Redford sees rail issues entering Keystone XL debate

Some US officials raised greenhouse gas concerns as increasing amounts of Alberta's heavy crude oil move by rail while approval of the Keystone XL pipeline's cross-border permit continues to be delayed, Premier Allison Redford said after concluding her fifth Washington visit to lobby for the project.

"A lot of that product is being transported by rail at the moment, and that is something that is receiving quite a bit of attention in the United States, partly because we know that transportation by rail leads to higher greenhouse gas emissions than a pipeline would," The Financial Post reported Redford as saying.

The premier met with officials at the US Department of State, which is expected to conclude its environmental impact statement early in 2014 on TransCanada Corp.'s revised application for a cross-border permit, as well as US Senate and House leaders.

The proposed 1,179-mile pipeline would move diluted bitumen from Alberta's oil sands to US Gulf Coast refineries for processing.
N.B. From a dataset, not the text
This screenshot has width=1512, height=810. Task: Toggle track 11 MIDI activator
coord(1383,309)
It also would provide capacity to transport lighter crude from the Bakken shale in North Dakota and Montana.

US Sen. Mary L. Landrieu (D-La.), who cosponsored legislation with Sens. John Hoeven (R-ND) and Max Baucus (D-Mont.) expressing support for Keystone XL, said it should have been approved years ago as she met with Redford.
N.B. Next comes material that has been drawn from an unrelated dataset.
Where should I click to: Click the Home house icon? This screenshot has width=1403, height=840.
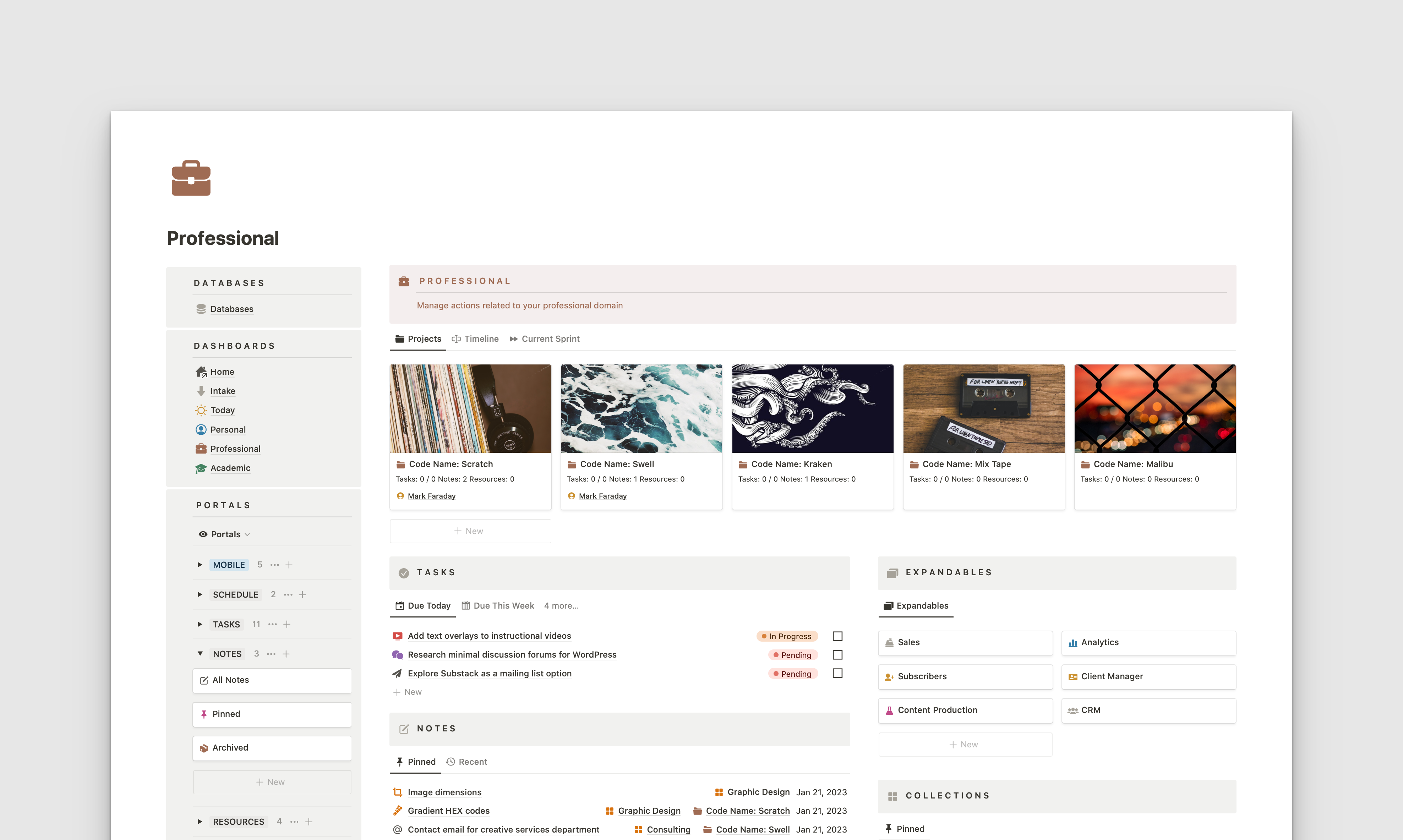tap(201, 372)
"I'm going to do everything I can, working with colleagues on both sides of the aisle, to get the pipeline built, use the great refining capacity of Louisiana and Texas, and harness the capacity for investment in clean environmental technology to help produce the energy that [North America] needs," Landrieu said.

Redford also met with House Energy and Commerce Committee Chairman Fred Upton (R-Mich.) and Rep. Lee Terry (R-Neb.), who chairs the committee's Manufacturing and Trade Subcommittee.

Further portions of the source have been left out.